Terug naar overzicht

Speciale moutsoorten

december 2007
Door: Frits Haen

SPECIALE MOUTSOORTEN

Toen ik in 1992 begon met brouwen was ik al blij als ik een pakje droge gist, een blik moutextract of iets anders speciaals kon vinden dat niet over de houdbaarheidsdatum was. Speciale moutsoorten waren eveneens moeilijk te vinden. Maar tegenwoordig leven we als thuisbrouwers in een “mouthemel” met leveranciers die tientallen verschillende moutsoorten hebben. In dit artikel wil ik het hebben over de basistypen van speciale moutsoorten en hoe ze gebruikt kunnen worden.
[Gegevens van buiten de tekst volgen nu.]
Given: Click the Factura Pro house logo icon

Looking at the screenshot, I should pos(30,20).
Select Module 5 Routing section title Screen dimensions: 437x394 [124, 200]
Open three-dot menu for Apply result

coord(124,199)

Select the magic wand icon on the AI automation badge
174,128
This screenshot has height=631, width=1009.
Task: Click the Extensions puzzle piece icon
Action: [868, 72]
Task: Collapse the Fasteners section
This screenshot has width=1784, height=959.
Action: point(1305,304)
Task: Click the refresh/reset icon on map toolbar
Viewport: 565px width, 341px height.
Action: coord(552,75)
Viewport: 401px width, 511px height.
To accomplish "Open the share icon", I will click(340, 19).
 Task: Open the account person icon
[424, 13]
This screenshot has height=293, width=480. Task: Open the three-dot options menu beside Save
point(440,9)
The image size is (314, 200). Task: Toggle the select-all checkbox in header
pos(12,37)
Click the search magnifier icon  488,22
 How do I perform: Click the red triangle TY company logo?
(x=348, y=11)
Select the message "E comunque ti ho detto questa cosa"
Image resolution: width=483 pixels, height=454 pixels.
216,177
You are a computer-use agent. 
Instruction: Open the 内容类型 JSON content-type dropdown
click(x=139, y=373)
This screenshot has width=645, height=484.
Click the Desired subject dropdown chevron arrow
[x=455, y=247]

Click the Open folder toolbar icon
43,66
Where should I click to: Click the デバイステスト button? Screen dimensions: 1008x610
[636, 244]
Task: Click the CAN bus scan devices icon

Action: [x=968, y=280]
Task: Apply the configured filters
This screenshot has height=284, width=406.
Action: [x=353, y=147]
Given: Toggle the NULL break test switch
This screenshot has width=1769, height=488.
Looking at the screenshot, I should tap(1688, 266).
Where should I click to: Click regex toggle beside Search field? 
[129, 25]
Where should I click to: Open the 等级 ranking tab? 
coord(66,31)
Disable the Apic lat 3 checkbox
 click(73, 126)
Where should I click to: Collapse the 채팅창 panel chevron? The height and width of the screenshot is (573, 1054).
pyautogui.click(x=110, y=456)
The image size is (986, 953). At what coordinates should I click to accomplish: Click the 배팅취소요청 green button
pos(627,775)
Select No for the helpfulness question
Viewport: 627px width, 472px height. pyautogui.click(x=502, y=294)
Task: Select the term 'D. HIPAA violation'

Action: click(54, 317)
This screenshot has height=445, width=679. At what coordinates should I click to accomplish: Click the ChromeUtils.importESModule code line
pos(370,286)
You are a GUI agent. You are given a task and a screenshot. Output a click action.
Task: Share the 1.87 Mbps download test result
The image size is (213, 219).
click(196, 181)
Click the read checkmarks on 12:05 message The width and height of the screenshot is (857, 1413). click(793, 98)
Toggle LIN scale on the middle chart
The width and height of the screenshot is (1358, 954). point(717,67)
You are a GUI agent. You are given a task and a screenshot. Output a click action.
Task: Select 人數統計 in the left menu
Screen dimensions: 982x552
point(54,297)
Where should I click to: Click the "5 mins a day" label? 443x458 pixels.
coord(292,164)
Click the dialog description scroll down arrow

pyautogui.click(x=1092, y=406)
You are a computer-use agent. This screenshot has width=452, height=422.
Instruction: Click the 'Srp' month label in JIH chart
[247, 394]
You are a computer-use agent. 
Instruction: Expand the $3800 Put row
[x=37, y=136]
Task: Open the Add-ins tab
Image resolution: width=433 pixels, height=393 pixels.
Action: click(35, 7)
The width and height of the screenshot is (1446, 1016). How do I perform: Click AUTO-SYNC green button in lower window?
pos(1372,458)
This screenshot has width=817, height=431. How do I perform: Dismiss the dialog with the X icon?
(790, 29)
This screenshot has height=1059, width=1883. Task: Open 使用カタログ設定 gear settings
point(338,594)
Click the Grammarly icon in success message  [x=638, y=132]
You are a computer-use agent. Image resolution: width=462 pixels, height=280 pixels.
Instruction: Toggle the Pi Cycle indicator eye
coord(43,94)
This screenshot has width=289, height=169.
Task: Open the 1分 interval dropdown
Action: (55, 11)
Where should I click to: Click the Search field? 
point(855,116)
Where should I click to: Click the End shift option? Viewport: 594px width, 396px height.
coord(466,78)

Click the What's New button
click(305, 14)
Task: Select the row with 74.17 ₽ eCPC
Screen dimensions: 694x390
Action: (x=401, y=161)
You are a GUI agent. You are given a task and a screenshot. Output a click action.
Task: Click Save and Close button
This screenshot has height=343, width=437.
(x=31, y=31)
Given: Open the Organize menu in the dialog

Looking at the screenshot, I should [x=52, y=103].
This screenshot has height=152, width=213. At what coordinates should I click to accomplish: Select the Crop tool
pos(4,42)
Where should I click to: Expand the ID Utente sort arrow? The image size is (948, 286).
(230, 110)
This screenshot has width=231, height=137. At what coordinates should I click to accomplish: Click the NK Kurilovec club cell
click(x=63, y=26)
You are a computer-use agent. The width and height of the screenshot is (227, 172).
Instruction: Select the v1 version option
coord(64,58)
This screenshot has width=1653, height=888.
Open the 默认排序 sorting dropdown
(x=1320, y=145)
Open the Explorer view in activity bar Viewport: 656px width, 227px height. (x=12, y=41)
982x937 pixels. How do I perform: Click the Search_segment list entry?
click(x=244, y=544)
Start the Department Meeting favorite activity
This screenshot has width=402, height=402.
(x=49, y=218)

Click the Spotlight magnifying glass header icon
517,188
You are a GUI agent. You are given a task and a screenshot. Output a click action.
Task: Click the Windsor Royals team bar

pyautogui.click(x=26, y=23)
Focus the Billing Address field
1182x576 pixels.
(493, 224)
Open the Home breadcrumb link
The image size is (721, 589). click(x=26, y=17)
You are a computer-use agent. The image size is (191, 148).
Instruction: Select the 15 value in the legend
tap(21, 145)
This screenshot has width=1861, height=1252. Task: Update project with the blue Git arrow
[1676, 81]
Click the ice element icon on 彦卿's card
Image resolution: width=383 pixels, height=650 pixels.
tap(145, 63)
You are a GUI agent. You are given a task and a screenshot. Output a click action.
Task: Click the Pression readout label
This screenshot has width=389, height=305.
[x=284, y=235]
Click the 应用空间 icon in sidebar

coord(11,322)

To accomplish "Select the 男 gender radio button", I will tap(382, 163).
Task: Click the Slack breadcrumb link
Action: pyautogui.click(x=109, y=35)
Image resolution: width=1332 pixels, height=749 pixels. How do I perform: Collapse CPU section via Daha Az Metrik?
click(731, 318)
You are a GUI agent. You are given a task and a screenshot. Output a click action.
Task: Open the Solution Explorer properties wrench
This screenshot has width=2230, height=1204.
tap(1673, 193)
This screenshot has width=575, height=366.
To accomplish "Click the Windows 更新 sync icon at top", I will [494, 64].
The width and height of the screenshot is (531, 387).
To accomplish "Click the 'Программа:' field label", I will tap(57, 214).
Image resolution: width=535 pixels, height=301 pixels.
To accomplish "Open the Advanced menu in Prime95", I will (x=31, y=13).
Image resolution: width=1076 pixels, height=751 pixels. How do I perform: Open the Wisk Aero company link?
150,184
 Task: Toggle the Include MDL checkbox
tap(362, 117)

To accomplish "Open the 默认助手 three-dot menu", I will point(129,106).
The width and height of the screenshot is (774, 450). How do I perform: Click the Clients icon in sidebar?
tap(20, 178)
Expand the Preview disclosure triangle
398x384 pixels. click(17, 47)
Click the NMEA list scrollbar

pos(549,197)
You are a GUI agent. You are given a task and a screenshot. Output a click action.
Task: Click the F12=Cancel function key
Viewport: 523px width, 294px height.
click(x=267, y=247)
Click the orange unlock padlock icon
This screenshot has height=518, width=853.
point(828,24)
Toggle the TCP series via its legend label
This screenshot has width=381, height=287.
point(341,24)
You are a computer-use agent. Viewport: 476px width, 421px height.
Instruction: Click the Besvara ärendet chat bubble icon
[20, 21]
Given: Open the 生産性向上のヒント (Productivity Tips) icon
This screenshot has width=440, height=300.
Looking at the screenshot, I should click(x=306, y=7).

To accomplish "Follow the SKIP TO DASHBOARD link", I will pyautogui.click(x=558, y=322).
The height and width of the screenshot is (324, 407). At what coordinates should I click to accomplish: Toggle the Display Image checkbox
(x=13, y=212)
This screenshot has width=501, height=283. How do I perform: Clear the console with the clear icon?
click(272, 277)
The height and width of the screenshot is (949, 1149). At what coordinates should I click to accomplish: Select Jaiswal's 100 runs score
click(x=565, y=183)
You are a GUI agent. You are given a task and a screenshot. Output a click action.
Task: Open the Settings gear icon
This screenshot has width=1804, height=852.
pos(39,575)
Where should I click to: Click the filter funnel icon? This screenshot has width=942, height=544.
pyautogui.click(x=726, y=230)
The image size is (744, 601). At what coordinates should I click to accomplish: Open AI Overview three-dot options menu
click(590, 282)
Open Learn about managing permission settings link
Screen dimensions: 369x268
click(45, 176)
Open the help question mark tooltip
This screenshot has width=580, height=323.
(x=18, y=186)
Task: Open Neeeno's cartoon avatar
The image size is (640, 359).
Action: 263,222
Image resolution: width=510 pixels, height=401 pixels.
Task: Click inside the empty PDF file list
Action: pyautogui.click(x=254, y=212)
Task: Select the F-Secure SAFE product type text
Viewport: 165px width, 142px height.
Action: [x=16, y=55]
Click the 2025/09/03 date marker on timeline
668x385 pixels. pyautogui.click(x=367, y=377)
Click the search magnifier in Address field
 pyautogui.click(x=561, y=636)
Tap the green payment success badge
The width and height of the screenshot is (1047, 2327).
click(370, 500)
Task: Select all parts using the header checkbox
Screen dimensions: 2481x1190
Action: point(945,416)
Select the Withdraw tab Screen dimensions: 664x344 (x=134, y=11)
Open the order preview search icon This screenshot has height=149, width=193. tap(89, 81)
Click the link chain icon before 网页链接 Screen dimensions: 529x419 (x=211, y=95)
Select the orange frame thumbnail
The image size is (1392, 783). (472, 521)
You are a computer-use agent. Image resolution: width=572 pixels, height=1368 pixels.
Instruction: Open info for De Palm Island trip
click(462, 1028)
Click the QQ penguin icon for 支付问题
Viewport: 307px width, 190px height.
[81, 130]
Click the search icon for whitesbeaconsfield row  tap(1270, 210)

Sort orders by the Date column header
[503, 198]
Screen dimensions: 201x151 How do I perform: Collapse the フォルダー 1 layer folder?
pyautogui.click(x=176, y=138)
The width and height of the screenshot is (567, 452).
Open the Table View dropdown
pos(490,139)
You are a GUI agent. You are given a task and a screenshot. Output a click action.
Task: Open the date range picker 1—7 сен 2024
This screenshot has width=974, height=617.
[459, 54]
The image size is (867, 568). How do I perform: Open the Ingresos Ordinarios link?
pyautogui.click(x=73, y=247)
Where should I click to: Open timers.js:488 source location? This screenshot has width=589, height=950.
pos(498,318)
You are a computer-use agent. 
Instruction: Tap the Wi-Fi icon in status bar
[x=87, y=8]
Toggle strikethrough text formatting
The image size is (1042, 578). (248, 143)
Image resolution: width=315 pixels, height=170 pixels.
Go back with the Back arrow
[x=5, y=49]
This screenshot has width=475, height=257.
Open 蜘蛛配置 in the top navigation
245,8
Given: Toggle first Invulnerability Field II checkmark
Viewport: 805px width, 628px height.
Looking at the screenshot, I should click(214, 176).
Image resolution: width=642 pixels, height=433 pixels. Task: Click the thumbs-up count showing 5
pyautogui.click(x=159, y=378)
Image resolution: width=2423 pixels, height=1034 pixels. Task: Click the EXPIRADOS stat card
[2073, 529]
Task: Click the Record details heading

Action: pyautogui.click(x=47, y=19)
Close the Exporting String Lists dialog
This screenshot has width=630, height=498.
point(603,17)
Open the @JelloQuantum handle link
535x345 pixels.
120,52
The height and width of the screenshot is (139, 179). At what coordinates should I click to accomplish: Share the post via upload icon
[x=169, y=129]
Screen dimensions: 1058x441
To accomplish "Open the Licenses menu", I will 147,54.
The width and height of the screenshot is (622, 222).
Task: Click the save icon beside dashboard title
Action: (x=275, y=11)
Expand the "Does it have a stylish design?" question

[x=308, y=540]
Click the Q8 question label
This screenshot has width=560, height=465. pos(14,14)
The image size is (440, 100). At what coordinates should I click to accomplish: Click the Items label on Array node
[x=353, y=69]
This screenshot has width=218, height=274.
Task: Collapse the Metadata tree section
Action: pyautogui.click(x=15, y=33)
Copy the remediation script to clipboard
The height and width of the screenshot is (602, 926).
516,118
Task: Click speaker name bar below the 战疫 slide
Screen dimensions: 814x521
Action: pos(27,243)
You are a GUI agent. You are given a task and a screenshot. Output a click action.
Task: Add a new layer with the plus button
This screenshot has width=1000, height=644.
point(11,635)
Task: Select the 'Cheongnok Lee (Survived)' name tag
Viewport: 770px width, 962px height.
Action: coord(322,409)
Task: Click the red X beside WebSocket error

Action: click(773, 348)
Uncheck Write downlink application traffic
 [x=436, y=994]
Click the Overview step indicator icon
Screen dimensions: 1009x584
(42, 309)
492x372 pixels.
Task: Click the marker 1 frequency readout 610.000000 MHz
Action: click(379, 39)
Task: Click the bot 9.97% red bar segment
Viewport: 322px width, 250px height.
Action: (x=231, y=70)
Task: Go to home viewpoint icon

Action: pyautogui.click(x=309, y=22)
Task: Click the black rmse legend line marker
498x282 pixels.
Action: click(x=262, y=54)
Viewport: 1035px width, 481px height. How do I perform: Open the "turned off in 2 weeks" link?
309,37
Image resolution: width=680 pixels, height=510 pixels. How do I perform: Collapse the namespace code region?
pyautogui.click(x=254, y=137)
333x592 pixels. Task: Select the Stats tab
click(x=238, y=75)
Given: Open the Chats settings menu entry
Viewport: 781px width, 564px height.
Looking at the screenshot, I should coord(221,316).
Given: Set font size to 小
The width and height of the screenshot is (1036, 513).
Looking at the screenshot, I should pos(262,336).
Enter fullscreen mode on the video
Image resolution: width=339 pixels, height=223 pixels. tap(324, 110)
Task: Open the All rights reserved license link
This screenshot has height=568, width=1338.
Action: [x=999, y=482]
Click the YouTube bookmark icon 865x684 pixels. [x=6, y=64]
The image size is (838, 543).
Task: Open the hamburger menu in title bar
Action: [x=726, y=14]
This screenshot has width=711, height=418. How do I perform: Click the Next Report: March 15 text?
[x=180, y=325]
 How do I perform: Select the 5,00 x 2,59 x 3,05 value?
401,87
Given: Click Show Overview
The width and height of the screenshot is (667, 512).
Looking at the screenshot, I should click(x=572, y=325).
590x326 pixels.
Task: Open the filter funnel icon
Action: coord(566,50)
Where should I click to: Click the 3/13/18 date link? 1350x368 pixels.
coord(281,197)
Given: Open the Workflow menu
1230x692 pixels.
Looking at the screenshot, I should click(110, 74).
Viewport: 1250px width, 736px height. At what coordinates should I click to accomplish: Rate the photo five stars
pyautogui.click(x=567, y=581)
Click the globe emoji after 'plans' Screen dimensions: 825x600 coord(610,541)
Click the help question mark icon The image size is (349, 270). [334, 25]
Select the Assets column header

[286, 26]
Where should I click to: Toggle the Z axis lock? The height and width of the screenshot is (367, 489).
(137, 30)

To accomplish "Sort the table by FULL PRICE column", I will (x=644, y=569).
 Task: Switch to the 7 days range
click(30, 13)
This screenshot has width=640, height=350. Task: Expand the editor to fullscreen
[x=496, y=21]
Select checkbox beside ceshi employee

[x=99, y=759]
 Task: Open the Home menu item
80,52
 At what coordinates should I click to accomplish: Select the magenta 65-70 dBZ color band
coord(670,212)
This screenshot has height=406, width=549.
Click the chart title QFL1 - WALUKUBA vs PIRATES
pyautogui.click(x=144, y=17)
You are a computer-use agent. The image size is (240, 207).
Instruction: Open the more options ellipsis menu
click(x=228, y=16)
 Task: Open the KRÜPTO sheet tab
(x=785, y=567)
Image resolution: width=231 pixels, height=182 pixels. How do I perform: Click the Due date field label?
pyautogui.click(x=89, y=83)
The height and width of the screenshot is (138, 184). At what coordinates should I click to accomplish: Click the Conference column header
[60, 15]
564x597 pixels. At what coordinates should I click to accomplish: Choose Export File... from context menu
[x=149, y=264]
Eerst een beetje achtergrond. Alle mout begint als ruw graan. Het graan wordt geweekt in water tot er worteltjes ontstaan en het binnenste van de korrel begint zodanig te wijzigen dat het mogelijk wordt om het zetmeel om te zetten in suiker. In dit beginstadium spreekt men van groenmout. De mouter kan de groenmout op veel verschillende manieren bewerken van standaard pilsmout tot donkere, zwarte mout en alles daar tussen in. De meeste speciale mouten zijn gemaakt van gerst, maar ook mout gemaakt van tarwe en rogge zijn belangrijke ingrediënten in veel bieren.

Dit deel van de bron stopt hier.